Special Issue of the journal Social Movement Studies: New insights into global labour: movement strategy and mobilisation in the context of crisis

Call for Papers, deadline 1 June2024

Decades of crises — economic, the climate crisis and the COVID-19 pandemic — have placed the labour movement in a precarious situation and delivered novel and new challenges. In almost all locations, trade unions face decreasing membership numbers, weakening bargaining powers, and declining political influence. Proposed revitalisation strategies in this period have ranged from using tactics more commonly associated with social movements such as street protests, cooperating with social movements, engaging more young and migrant workers in innovative ways, and more frequently using information and communication technologies in organising and mobilising activities.

This special issue would like to go beyond discussions of “old” and “new” movements, popular during the 1990s, and instead emphasise the usefulness of using social movement and collective action theories for analysing the development, strategies, and consequences of labour movements — in short, to bring the labour movement back to social movements studies. This approach would allow us to move our understanding of social and labour movements beyond present knowledge and improve our theoretical and conceptual tools.

We welcome theoretically informed empirical analysis and encourage the use of comparative and innovative methods, unique empirical material, and historical and contemporary cases worldwide.
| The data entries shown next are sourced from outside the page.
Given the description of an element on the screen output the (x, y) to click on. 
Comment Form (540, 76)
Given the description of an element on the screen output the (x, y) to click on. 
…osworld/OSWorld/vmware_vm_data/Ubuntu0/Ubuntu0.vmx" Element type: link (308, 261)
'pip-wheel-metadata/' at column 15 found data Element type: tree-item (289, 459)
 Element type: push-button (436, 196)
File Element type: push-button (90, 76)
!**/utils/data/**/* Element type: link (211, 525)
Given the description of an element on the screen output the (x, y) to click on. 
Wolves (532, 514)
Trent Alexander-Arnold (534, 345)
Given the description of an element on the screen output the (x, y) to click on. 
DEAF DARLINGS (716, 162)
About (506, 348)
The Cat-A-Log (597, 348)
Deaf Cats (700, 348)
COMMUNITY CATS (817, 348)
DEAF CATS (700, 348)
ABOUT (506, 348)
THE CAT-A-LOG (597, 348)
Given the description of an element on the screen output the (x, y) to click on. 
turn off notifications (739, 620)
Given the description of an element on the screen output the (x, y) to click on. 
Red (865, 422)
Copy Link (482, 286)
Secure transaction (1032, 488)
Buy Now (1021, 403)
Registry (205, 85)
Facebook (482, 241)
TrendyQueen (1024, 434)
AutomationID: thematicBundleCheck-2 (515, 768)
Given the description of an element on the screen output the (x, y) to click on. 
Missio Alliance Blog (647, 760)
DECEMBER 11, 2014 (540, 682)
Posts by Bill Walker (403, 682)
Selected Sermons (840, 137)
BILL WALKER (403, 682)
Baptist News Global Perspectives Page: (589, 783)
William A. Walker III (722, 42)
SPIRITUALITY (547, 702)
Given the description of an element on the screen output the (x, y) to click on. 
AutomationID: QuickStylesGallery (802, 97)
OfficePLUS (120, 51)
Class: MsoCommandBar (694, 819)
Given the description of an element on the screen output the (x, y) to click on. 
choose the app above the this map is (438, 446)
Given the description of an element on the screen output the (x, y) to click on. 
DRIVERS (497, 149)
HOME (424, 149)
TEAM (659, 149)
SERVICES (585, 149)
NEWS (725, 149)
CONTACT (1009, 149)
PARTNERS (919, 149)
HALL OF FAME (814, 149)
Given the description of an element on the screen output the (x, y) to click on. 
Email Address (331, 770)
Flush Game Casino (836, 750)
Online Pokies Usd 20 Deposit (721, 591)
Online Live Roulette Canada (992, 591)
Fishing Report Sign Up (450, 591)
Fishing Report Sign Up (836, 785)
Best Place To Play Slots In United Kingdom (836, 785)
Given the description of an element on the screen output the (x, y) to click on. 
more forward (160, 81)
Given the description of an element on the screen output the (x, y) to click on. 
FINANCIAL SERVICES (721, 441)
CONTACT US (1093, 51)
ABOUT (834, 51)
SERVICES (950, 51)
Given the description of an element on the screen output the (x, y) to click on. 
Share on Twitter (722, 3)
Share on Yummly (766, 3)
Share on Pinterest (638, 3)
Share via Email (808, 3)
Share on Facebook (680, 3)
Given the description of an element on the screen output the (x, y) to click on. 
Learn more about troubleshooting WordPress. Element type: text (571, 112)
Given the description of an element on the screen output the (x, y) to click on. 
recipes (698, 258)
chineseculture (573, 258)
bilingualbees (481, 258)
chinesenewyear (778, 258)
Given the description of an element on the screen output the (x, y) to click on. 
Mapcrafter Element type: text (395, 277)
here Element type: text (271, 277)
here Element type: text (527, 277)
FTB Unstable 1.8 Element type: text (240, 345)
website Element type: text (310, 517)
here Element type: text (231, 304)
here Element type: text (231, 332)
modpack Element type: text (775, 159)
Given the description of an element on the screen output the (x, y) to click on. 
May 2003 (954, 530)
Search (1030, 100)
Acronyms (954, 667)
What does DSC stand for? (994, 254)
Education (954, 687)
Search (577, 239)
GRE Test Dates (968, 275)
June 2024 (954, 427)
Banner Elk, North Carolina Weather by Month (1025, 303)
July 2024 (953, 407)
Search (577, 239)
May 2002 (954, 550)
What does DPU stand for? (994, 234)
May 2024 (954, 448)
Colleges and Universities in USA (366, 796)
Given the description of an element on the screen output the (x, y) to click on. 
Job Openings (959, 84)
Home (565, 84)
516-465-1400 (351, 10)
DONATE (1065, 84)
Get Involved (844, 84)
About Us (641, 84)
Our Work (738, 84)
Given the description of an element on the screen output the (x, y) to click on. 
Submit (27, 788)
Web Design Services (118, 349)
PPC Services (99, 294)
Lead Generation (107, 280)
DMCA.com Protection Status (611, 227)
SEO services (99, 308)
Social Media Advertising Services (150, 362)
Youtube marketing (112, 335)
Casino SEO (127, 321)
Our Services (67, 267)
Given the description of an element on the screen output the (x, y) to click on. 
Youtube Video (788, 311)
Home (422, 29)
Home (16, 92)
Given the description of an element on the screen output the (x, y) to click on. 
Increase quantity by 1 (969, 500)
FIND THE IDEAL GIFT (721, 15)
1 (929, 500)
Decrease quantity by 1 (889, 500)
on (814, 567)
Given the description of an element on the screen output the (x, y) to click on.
Potentially exciting topics could be related, but are certainly not limited, to:

• Labour movements’ coalition building and protest strategies concerning migration.

• First Nations workers movements / First Nations workers in movements.

• Efforts to address climate adaptation and environmental issues.

• Organising through the pandemic.

• Organising in the context of rising populist and radical right parties,

• Gig workers and the platform economy.

• Biographical, economic, and political consequences of labour activism.

To propose papers, please send the 500-word abstract for the 1st of June 2024. The accepted proposals will be notified by the 1st of July 2024, and finalised manuscripts will be due on the 1st of October 2024. All abstracts and inquiries should be sent to: Katrin.Uba@statsvet.uu.se

Please be advised an invitation to submit is no guarantee of publication. All submissions need to follow the guidelines of the SMS and will go through the regular peer review process. Please be advised that authors not meeting the relevant deadlines may be dropped from consideration in the special issue, as everyone is affected by long delays of any individual abstract.